Currently, loading Nix and Guix as single origins with a huge snapshot, with each branch name being a URL is wrong.
We need to replace the Nixguix loader with a lister, which creates as many origins referenced by Nix and Guix public manifests.
This would be closer to what we do with Debian/Ubuntu.
Define the following (see the hedgedoc [1] which details a proposition):
- [x] target structure sketch of the data in the archive
- [x] define origin urls
- [x] what kind of extrinsic metadata and/or extids are we storing
- [x] what kind of snapshots we're generating
Plan:
- [x] D8341: Implement lister
~~- [ ] D8406, ...: Adapt archive loader (package loader) to accept tarball from nixguix manifests~~ (cannot work [2])
- [x] D8581: Implement ContentLoader (possibly as a ~~package~~ [2] core loader) to deal with content file with intrinsic metadata (out of nixguix manifests)
- [x] D8584: Implement DirectoryLoader (possibly as a ~~package~~ [2] core loader~~) to deal with tarball with intrinsic metadata (out of nixguix manifests)
- [x] D8587: Update implementations ^ dealing with unsupported integrity hash (sha512)
- [x] T3781#92605: lister run through docker
- [x] D8601, T3781#92610: loaders run through docker (directory ok, contents ok too but they are creating mismatchs due to faulty manifest integrity references)
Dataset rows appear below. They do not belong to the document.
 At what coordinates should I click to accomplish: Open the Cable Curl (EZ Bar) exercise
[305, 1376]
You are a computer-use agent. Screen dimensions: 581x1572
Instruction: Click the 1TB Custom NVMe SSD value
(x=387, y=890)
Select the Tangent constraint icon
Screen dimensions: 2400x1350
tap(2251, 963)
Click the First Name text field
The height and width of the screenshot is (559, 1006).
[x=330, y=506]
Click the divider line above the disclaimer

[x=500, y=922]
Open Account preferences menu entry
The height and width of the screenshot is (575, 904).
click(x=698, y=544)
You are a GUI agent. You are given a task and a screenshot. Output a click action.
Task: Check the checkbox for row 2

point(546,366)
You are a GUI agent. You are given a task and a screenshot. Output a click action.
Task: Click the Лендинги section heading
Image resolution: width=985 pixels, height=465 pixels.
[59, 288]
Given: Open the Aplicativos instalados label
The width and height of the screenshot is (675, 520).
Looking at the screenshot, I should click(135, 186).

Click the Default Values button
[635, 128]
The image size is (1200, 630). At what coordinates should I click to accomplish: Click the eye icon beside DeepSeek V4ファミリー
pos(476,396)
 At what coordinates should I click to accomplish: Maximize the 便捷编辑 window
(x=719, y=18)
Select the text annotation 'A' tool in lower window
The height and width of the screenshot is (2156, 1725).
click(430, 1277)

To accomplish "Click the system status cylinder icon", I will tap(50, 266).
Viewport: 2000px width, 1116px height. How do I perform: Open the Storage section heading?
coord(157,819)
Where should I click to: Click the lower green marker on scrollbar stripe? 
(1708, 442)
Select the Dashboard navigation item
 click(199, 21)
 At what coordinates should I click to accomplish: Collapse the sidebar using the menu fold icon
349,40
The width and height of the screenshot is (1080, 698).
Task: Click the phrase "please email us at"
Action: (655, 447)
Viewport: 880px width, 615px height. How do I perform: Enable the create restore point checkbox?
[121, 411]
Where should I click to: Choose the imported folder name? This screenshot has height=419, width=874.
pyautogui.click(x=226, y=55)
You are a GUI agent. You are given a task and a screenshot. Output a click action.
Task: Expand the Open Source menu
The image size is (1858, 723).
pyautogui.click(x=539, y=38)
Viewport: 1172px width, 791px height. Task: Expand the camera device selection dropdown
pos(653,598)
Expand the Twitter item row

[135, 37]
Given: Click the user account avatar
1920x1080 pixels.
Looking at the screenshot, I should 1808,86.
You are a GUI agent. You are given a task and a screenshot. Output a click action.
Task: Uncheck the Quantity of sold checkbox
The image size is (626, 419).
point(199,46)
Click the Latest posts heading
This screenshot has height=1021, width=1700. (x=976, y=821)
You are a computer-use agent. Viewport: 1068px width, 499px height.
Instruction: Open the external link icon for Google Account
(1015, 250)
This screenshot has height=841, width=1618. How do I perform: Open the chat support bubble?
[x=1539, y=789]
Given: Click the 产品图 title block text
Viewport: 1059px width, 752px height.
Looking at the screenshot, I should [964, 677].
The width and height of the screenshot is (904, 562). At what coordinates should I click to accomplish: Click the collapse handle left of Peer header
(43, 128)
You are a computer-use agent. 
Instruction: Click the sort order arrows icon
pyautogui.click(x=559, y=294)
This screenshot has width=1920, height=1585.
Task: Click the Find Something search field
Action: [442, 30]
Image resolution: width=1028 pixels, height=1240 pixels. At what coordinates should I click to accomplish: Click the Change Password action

- [x] D8605: lister: Randomize origins order to ingest
- [x] D8606: lister: Deal with mistyped origins
- [x] D8607: lister: Fix expired ssl certificate
- [x] D8611: lister: Fix connection error
- [x] D8612: lister: Deal with pseudo url with missing schema
- [x] D8619: lister> Deal with exotic urls so tarballs are recognized
- [x] D8620: lister: Deal with misplaced git urls
- [x] D8624: nixguix: Improve content type detection (those with charset were off)
- [x] D8623: swh.core.tarball: Add missing mimetype application/x-gzip
- [x] D8626: lister: Refactor to simplify some computations
- [x] D8627: Make jenkins build with nix-store inside so future builds that needs it run correctly
- [x] T3781#92684: Fix mismatched computations for nixpkgs manifests -> nar hash support (impacts both lister and loader)
- [x] D8614: lister adaptation to provide the correct information to the loaders
- [x] D8618: {Content|Directory}Loader adaptation to be able to check this ^
- [x] D8630: Adapt standard/nar hash mismatch computation behavior (so they fail loading)
- [x] D8636: Content "nar" checksum computation. files with "recursive" hashOutputMode exist
~~- [ ] T3781#92850: P1489: P1490: hash mismatch edge cases (so far) we cannot do anything about (yet?!),~~ see next point
- [x] T4608: D8637: lister: Exclude faulty origins
- [x] T4608: Notify upstream nixpkgs community about the missing information on "faulty" origins
- [x] T4609: Notify upstream nixpkgs community about the misqualified "git" repositories as urls
- [x] P1482: ContentLoader run in docker
- [x] P1483: DirectoryLoader run in docker
- [x] D8621, D8622: Deploy in docker
- [x] P1486: Fix misqualified repositories detected as file (see pastes)
- [x] P1487: Contents
- [x] P1488: Directories
- [x] D8757: Add support for more tarball/zip extension
- [x] D8758: swh.core: Wire war support (and check other tarballs are already supported)
- [x] D8761: Harden tarball support test dataset
- [x] D8763: lister: Add another diff to filter out irrelevant origins (.iso, .bin, ...)
- [x] T3781#97852: Status -> further fixes (/me *sighs*)
- [ ] D8773: nixguix: Deal with edge case url with version instead of extension
- [ ] D8774: Use content-disposition
- [ ] Deploy in staging
- [ ] Drop no longer relevant nixguix loader
- [ ] Call for public review
- [ ] Deploy in production when ok ^
[1] Draft pad: https://hedgedoc.softwareheritage.org/2AQFbVB0S-OrOtkJV2yNJw
[2] It cannot. We may not have any versions received and package loader are currently relying on that particular data for its main ingestion algorithm.